Get in touch with our team
Feature image for 27.04.2018


5 min read

Brighton SEO: George Karapalidis – Using machine learning and statistical models to predict revenue potential for search

This article was updated on: 07.02.2022

What if you could predict when a user was going to convert, or if you knew a user was unlikely to convert, but if they were exposed to a remarketing ad they would return to site and convert. This is the digital marketers dream, and in 2018 it is in our grasp with Machine Learning.

George Karapalidis’ talk at Brighton SEO 2018 discusses how machine learning can be used to forecast ecommerce transactions, and aid our digital marketing efforts.

What is machine learning? Machine learning is basically technology that develops algorithms based on previous data trends, patterns and models that it has been exposed to.

George’s goal is to find opportunities to increase organic revenue with the help of Machine Learning. SEO is changing  we need to embrace the mind of a data scientist to find the best opportunities.

The fact is that great SEO opportunities are often well hidden. There is always low hanging fruit – but deciding which one is worth the most money is the crucial next step if we don’t want to be wasting our time!

Thankfully, George has come up with a way of using Google Analytics data with Google Search Console data to identify where the opportunities lie for our websites. From Analytics, we get data about the performance of our landing pages, but what’s missing is information on what queries led uers to landing on those pages.

This gap is filled by Search Console, which gives us information about the queries that lead to people landing on our sites, but doesn’t tell us how those landing pages are peforming beyond the CTR and definitely doesn’t give us information about how much revenue we’re getting from them. The best plan is to match both platforms together to get a more complete look at the data.

We need to combine the metrics into one table. This table can show us page performance and, importantly, allow us to statistically calculate what percentage of a page’s revenue a particular search query is contributing. We need to add this to the table as another data column. At the import stage it’s also important to clean out non-commercial pages and anything else that we know we don’t need to pay attention to.

With this data, we can begin to model where we might see the biggest gains. A search query that contributes a high percentage of revenue to a high-value page is likely to give us a much better ROI than a search query that contributes a very low amount of revenue overall.

However, this is just the first part of the puzzle. We also need to factor in search intent. George plots search intent in a matrix that has 2 sets of variables:

  • Brand aware vs brand unaware
  • Product aware vs product unaware

For example, ‘tesco whole chicken’ would be both brand and product aware, but ‘what meat to use for roast dinner’ would be brand and product unaware’ and most search queries, if not all, can be categorised in this way. Transactional intent – the intent to make a purchase from your site – is highest when the search query is both brand and product aware, and brand awareness always leads to higher intent than brand unawareness, as this means that users still need to be convinced.

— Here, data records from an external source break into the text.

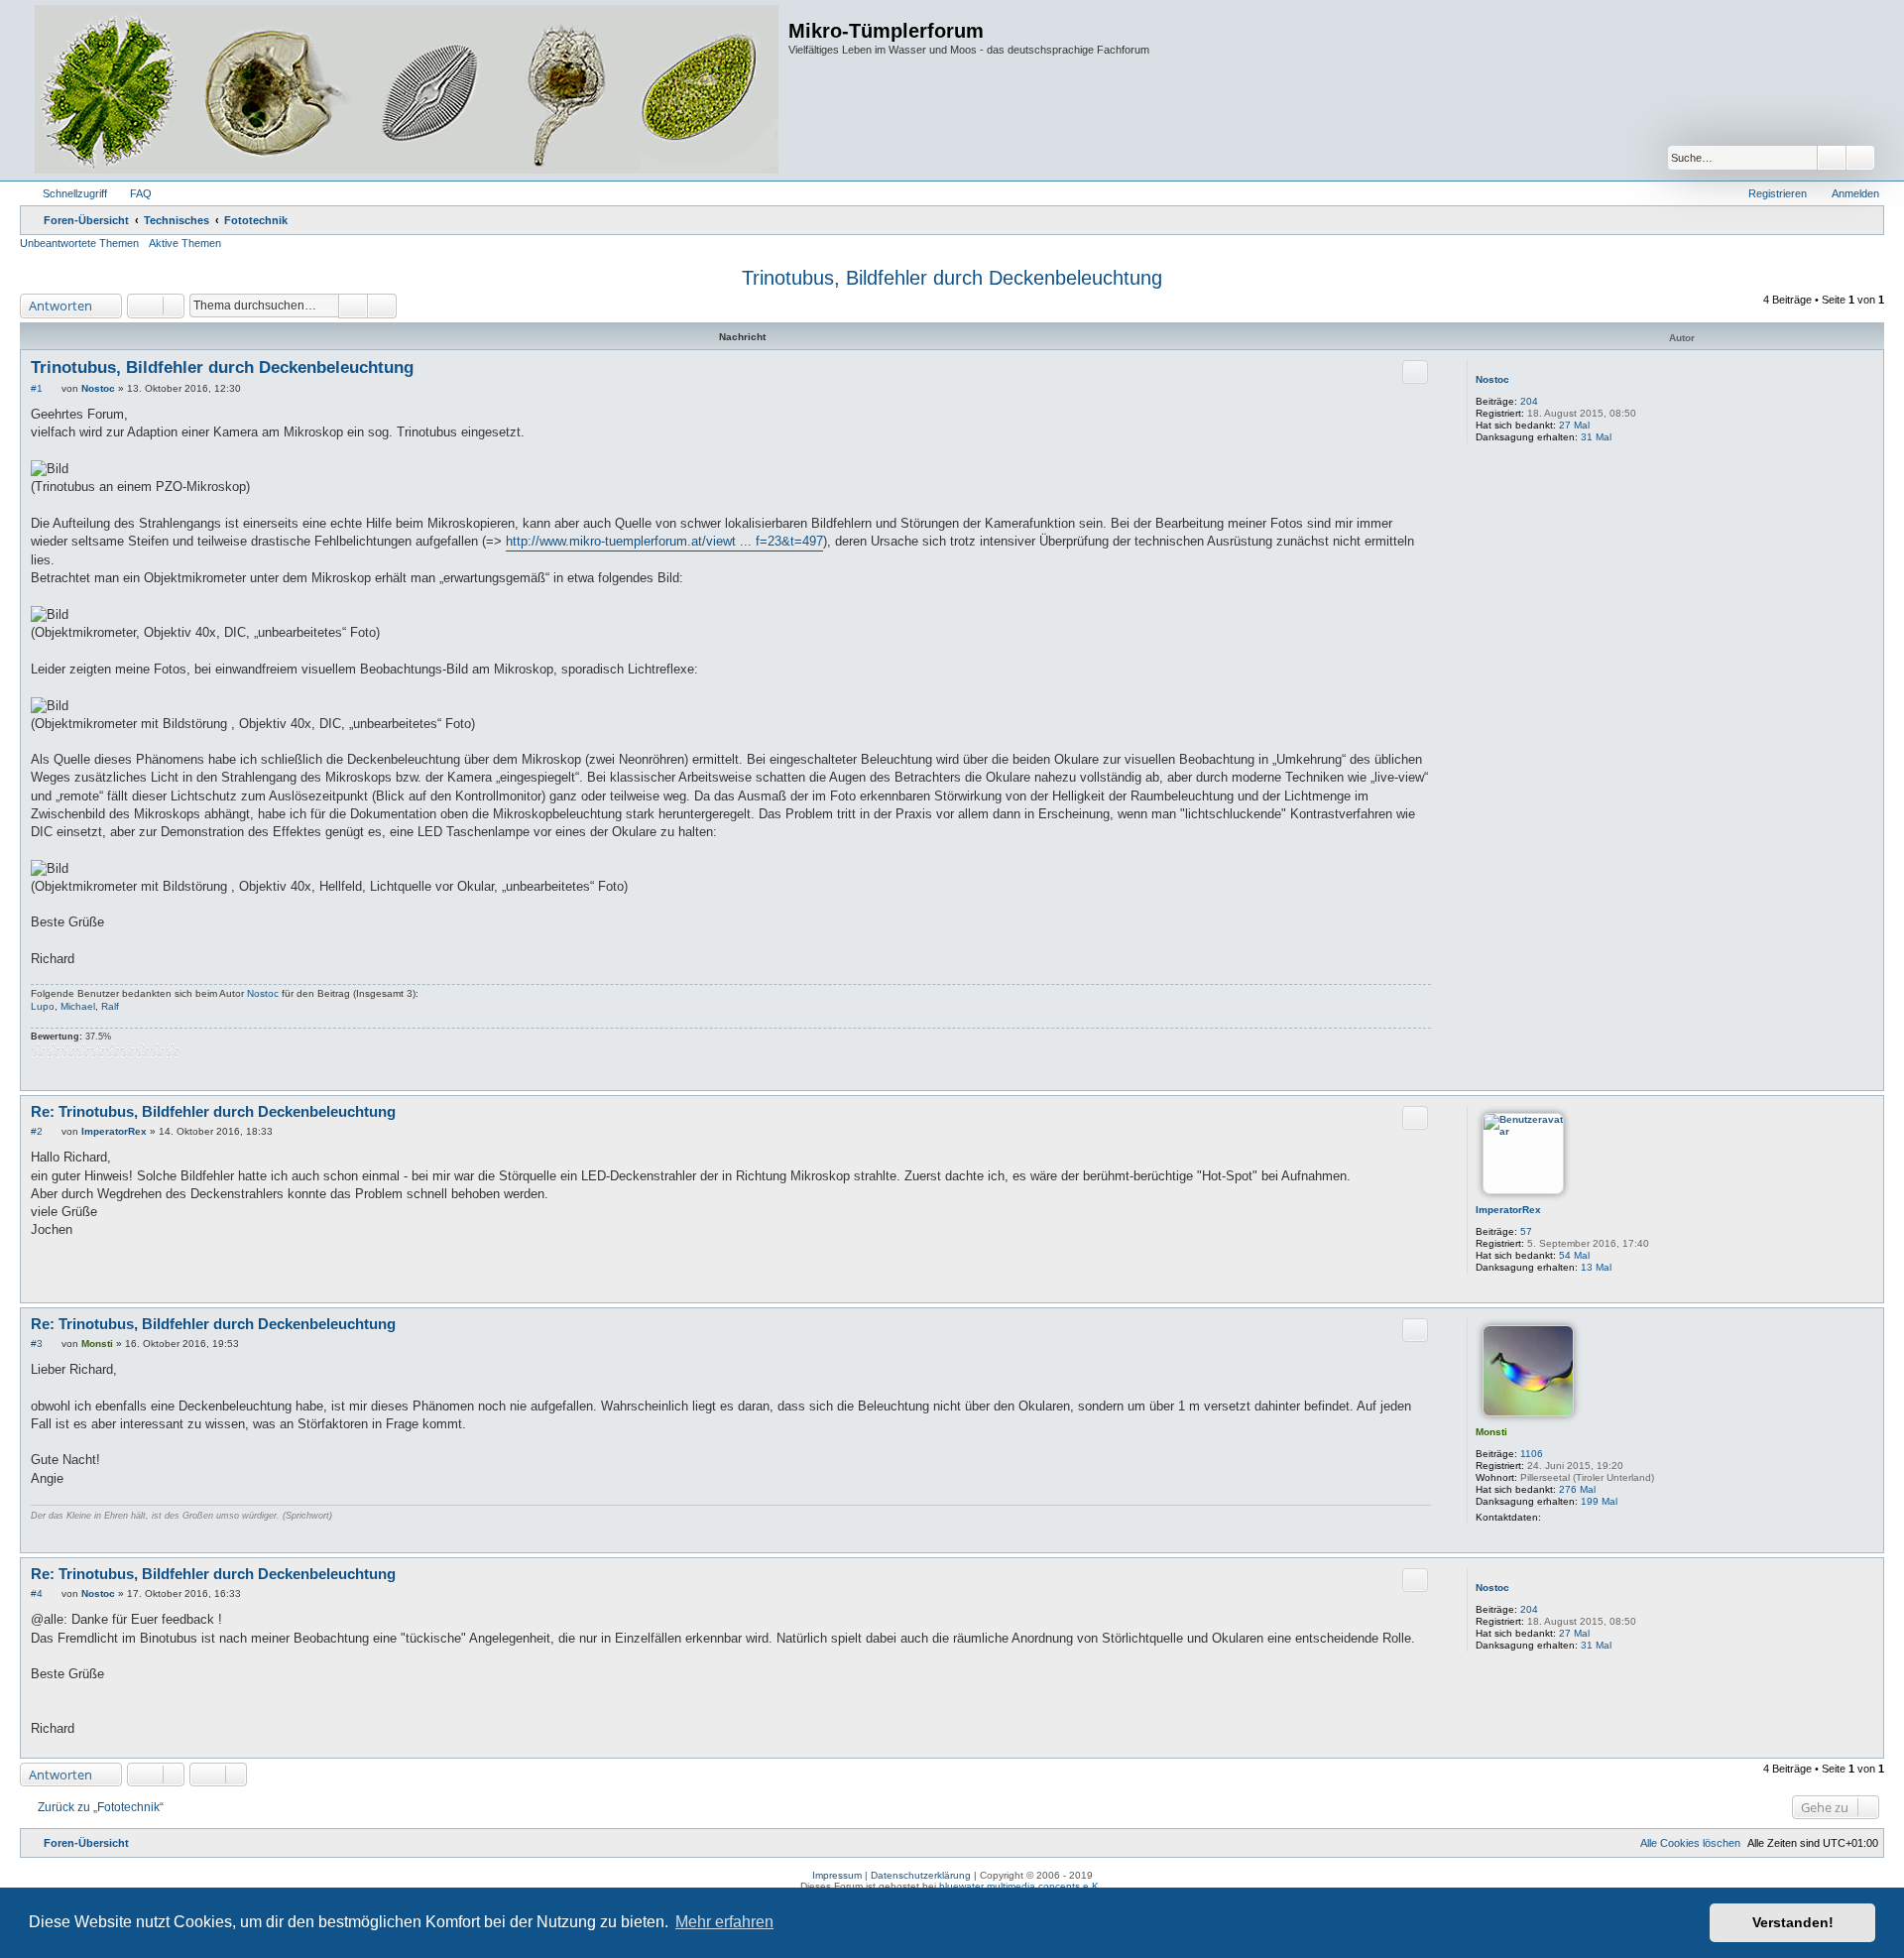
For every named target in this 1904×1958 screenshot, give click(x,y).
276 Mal (1577, 1489)
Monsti (1491, 1431)
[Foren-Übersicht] (406, 90)
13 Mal (1596, 1267)
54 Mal (1574, 1255)
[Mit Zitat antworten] (1415, 372)
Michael (77, 1006)
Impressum (837, 1875)
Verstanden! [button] (1793, 1922)
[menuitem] (132, 193)
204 (1529, 401)
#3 (37, 1343)
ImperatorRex (1508, 1209)
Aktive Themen (185, 243)
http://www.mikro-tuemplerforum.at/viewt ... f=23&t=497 (664, 541)
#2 (37, 1131)
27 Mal (1574, 425)
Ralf (110, 1006)
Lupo (43, 1006)
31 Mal (1596, 436)
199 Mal (1599, 1501)
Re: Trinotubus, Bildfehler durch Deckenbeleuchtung (213, 1111)
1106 (1531, 1453)
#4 (37, 1593)
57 (1526, 1231)
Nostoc (1492, 379)
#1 (37, 388)
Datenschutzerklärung (921, 1875)
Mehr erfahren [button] (724, 1921)
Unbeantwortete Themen (79, 243)
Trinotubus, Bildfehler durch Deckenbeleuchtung (952, 278)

By training a DeepLearning model (a type of machine learning based on neural networks, which are modeled after human brains), we can automatically identify the transactional intent behind a query thanks to this matrix, allowing us to sort a lot of queries very quickly by intent without having to look at them individually. The more data we use and the more tests we run, the better that our neural networks will become at correctly assigning transactional intent to large volumes of search queries. Ultimately, each search term is given a probability based on brand awareness for how likely it is to convert users.

Another important factor to bear in mind is that branded CTR is very high in position 1, but drops significantly for positions 2 and 3, whereas generic CTR does decline, but is more evenly spread.

We can then use this data in our search queries table mentioned above to inform a revenue prediction model that includes page performance, click through rate and intent.

Although this data can tell us which queries might be good to focus on, we also need to use common sense and more statistical analysis to factor in the time of year. If a page converts very well in summer and very poorly in winter, there’s no point spending resources to optimise it in November. Optimise the pages that will give you the best return over the next few months. This is a great way to distinguish between multiple opportunities that all seem important.

George tried some optimisation based on this data and saw transactions improved by 15% and revenue by 7%, which was lower than what he expected, but he then used this data to inform the margin for error included in his ML model. The optimisation techniques he used were primarly siloing more content under the categories – including FAQs and informational content in the category folders of the website.

Final tips for SEOs:

  • Become a data scientist.
  • Be great at data collection.
  • Automate the analysis – If it takes a month to realise a great opportunity you need to find opportunities in less than an hour.

Closing thoughts from Impression

This talk was marketed for SEOs, but Helen Freeman, one of our PPC executives was also in the talk and thought that there were also some great takeaways for PPC. The potential for ML to help with search intent is useful across the board in search engine marketing – it’s not only important for organic searches.